Commissioning a report like this would have been
well within the WMF's
means in 2013 as well. (The WMF reported a budget surplus of $13 million in
2013.) So I stand by my assertion: the WMF could have done then what it has
done now, but lacked the will, or courage.
And when you were working for the Wikimedia Foundation those years, or
serving on the WMF board, how did your own exercise of moral courage
persuade people to adopt your point of view? I'm certain, given your
convictions, that you didn't just stand idly by on the sidelines, hurling
the occasional moral critique on mailing lists!

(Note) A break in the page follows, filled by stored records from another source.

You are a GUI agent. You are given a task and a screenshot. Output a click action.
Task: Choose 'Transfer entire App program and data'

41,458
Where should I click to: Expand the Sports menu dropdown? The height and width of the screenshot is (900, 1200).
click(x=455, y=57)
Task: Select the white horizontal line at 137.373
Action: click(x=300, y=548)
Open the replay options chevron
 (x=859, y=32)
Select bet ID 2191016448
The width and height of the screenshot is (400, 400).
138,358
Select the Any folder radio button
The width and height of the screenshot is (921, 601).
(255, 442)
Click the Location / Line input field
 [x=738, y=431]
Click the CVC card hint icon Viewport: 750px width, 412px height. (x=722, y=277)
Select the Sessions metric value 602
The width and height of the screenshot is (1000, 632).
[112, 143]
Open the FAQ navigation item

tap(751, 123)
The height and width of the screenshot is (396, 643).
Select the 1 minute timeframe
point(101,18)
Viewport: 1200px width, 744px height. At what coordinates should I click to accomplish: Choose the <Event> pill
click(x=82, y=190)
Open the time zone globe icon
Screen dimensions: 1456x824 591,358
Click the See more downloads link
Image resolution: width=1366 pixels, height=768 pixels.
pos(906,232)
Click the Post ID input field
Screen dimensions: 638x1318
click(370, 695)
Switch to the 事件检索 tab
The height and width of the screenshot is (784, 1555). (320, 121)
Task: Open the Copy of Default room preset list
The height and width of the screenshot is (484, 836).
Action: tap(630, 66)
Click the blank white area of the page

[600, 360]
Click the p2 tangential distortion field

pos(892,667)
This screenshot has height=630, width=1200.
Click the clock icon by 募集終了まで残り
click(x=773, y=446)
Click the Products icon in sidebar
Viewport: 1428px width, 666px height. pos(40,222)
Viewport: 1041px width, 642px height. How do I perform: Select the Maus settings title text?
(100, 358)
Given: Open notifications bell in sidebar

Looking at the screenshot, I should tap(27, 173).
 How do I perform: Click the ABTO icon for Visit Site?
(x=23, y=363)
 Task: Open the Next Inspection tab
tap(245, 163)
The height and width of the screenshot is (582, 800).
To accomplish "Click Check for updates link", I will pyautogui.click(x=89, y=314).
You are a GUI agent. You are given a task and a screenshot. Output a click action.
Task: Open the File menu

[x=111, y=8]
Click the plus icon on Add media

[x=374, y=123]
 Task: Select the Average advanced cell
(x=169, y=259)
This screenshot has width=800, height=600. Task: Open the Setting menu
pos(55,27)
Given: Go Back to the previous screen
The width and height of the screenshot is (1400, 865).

I am not sure you are actually interested in an answer here, but what I did
do, for what it's worth, was to make sure that the WP Signpost and WP
Kurier covered the story when it first broke, mention it repeatedly over
the years in my writing on WO and in the Signpost, as well as in
correspondence with journalists and academics, and submit the
aforementioned idea to the WMF – to have experts review human rights
topics' coverage in Wikipedia language versions that may be subject to
undue political influence, and publicly report the results. I think that's
about all you could have reasonably expected me to have done here.
Now you say, further,
On Mon, Aug 23, 2021 at 4:24 PM Mike Godwin <mnemonic(a)gmail.com> wrote:
In general, the preference for moral condemnation in
second-guessing WMF's
decisions is directly proportional to the distance of the morally righteous
critic from actual hands-on policymaking or decisionmaking by WMF board and
staff. This is just something I've observed over time. But with Andreas I
inferred from the depth of his knowledge of the Croatia "fake news" problem
(before it was called "fake news") that he must have been deeply involved
in WMF's decisionmaking to be so authoritatively judgmental about it.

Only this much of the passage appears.